Stored data

= = = = = = =

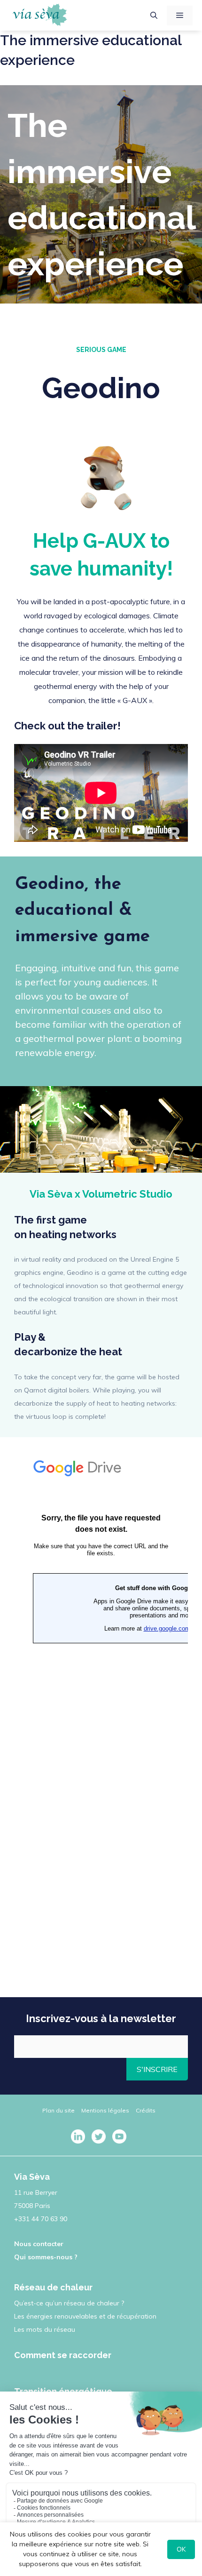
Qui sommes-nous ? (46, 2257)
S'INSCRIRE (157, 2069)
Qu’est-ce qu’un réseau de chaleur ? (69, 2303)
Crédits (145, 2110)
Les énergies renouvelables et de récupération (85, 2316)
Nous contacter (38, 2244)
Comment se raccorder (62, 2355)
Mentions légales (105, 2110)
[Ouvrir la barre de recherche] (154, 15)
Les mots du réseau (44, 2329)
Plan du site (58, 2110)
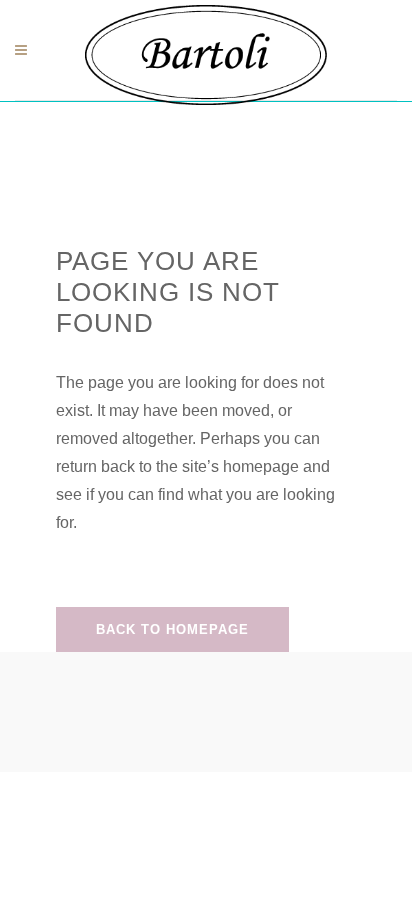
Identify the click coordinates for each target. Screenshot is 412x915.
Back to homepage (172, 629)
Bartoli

= = = = = = =

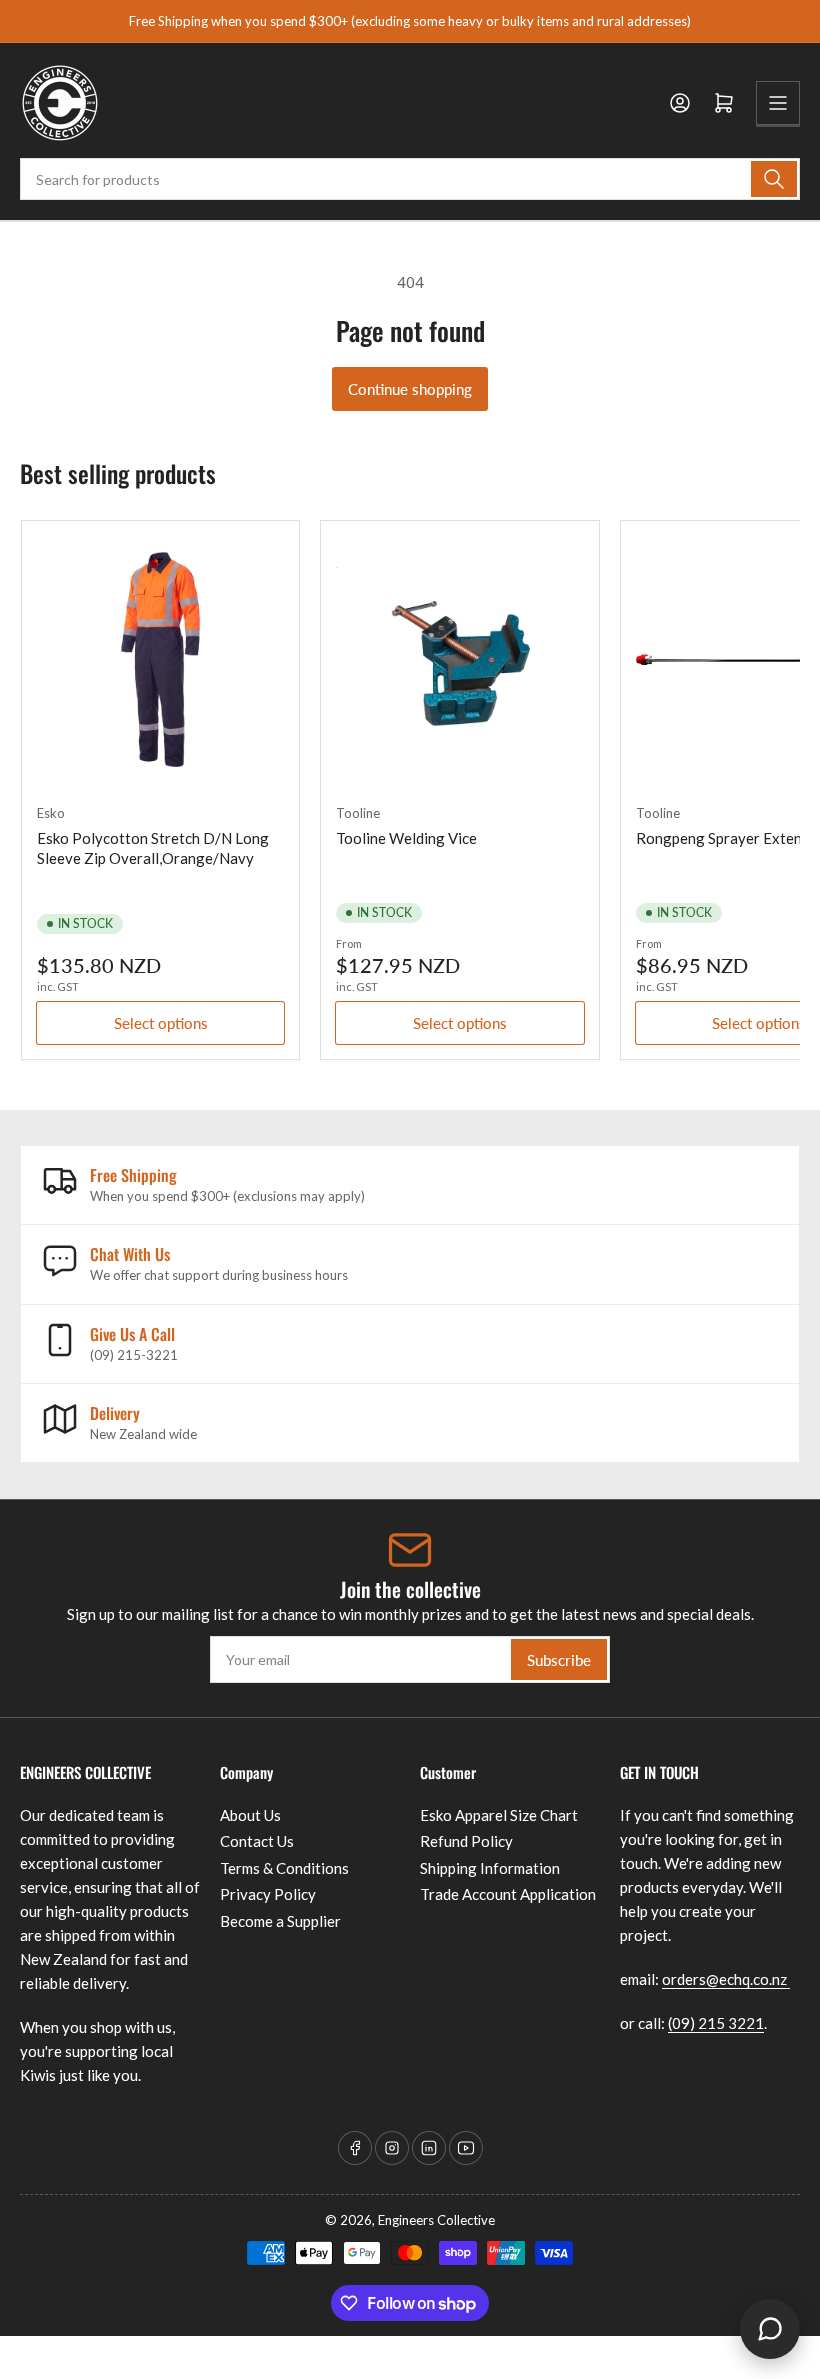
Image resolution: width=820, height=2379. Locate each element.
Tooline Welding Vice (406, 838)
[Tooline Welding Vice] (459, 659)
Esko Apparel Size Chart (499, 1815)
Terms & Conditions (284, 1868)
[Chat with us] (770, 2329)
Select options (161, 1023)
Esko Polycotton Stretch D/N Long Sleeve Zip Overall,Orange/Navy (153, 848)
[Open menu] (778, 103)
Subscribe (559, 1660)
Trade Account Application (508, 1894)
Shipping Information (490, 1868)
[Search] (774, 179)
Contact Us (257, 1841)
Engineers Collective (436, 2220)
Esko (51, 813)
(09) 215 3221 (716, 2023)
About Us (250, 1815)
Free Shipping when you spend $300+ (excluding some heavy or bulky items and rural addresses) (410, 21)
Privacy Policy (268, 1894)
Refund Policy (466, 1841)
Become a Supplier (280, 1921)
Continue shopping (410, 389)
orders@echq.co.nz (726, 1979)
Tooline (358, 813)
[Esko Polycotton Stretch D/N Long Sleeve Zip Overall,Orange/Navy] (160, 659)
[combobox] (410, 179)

= = = = = = =

# Your goal:
Copy out each line carrying the string "Vice" from the data.

# Written response:
Tooline Welding Vice (406, 838)
[Tooline Welding Vice] (459, 659)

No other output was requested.